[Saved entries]
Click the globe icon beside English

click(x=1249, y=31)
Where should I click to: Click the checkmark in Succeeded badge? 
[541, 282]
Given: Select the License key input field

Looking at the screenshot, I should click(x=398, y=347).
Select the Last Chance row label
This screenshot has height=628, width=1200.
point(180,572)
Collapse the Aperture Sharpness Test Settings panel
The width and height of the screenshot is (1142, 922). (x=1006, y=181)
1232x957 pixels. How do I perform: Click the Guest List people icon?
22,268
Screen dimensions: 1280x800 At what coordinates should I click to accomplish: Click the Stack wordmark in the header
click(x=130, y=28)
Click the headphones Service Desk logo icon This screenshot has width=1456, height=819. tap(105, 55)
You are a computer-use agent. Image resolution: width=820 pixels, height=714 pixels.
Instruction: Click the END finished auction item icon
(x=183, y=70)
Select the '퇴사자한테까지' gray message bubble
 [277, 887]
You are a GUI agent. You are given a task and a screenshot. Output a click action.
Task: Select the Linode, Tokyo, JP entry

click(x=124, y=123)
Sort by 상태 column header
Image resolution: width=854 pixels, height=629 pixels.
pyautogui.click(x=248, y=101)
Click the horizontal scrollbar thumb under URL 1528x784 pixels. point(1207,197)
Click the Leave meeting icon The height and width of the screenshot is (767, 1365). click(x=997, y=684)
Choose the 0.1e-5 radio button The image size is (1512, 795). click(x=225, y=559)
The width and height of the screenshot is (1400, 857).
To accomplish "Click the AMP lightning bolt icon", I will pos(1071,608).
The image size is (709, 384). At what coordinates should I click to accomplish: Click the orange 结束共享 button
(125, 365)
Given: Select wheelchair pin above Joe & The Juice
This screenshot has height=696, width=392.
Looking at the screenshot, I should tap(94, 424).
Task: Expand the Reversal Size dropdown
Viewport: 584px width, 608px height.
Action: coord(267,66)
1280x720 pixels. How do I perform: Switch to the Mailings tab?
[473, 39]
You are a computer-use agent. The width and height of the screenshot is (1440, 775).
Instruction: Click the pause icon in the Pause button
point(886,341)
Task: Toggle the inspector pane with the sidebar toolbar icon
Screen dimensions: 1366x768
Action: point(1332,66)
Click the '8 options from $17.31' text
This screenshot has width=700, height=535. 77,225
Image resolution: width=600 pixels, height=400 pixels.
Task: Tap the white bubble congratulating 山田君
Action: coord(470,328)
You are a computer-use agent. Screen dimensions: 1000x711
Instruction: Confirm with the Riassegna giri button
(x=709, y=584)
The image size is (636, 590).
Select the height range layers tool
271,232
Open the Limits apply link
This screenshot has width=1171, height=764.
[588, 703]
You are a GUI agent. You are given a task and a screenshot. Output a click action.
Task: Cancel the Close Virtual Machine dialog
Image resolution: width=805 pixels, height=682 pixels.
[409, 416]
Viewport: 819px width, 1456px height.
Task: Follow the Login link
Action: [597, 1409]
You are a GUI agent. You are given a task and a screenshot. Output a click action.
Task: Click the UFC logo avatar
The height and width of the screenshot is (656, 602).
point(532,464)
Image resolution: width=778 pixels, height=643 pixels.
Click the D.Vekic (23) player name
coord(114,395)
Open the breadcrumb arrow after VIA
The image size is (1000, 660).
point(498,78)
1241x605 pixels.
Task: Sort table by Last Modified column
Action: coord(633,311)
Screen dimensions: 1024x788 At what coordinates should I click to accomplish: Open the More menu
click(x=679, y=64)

**Work item**
Go line by line through the records above and copy each one containing "logo".

**Task response**
Click the headphones Service Desk logo icon This screenshot has width=1456, height=819. tap(105, 55)
Task: Click the UFC logo avatar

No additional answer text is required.